*** Opening DATA ***

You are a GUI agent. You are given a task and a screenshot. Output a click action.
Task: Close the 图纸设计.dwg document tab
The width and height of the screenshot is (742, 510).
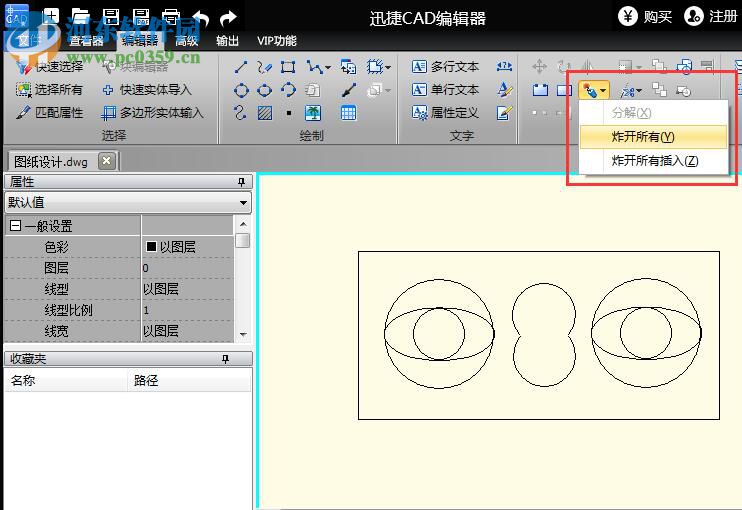pyautogui.click(x=106, y=160)
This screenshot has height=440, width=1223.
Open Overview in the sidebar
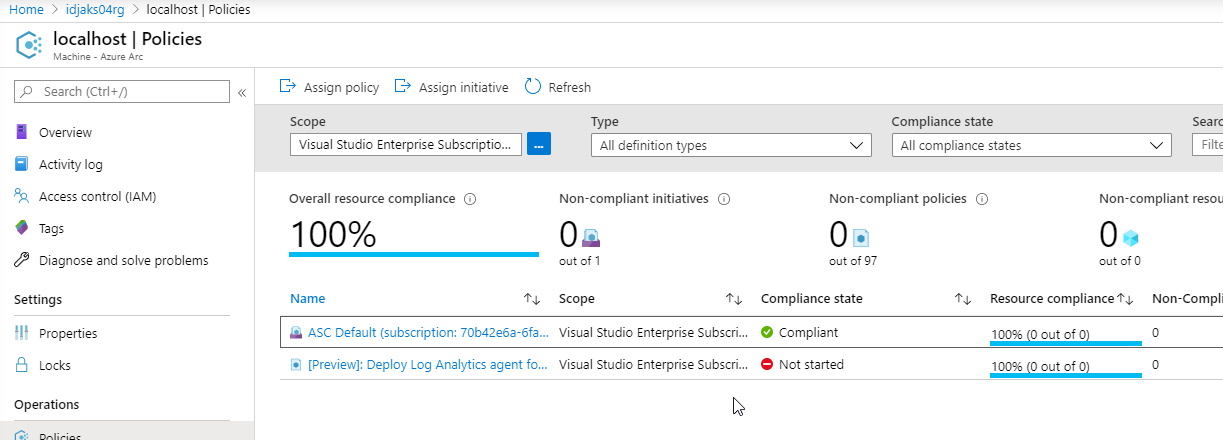[x=65, y=132]
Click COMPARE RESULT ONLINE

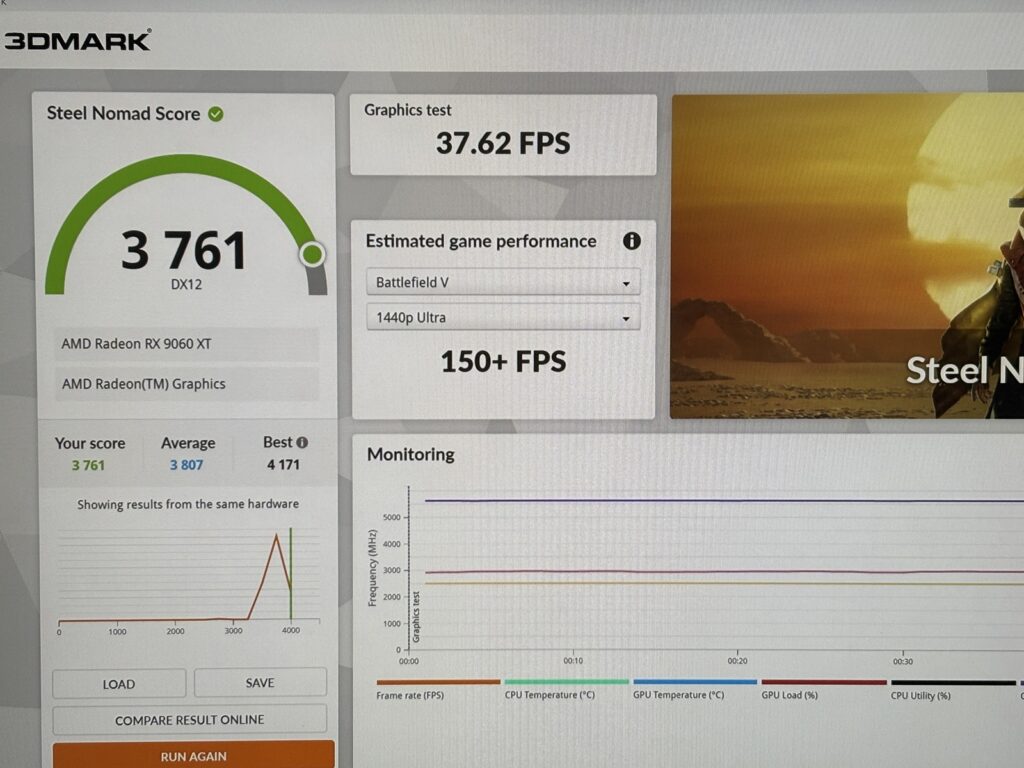(x=189, y=720)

*** Closing DATA ***

Without the pictures, repeat exactly the lines running from the line containing "The width and" through the end of the data, both ends included.

**ANSWER TO THE PROBLEM:**
The width and height of the screenshot is (742, 510).
pyautogui.click(x=106, y=160)
This screenshot has height=440, width=1223.
Open Overview in the sidebar
[x=65, y=132]
Click COMPARE RESULT ONLINE

(x=189, y=720)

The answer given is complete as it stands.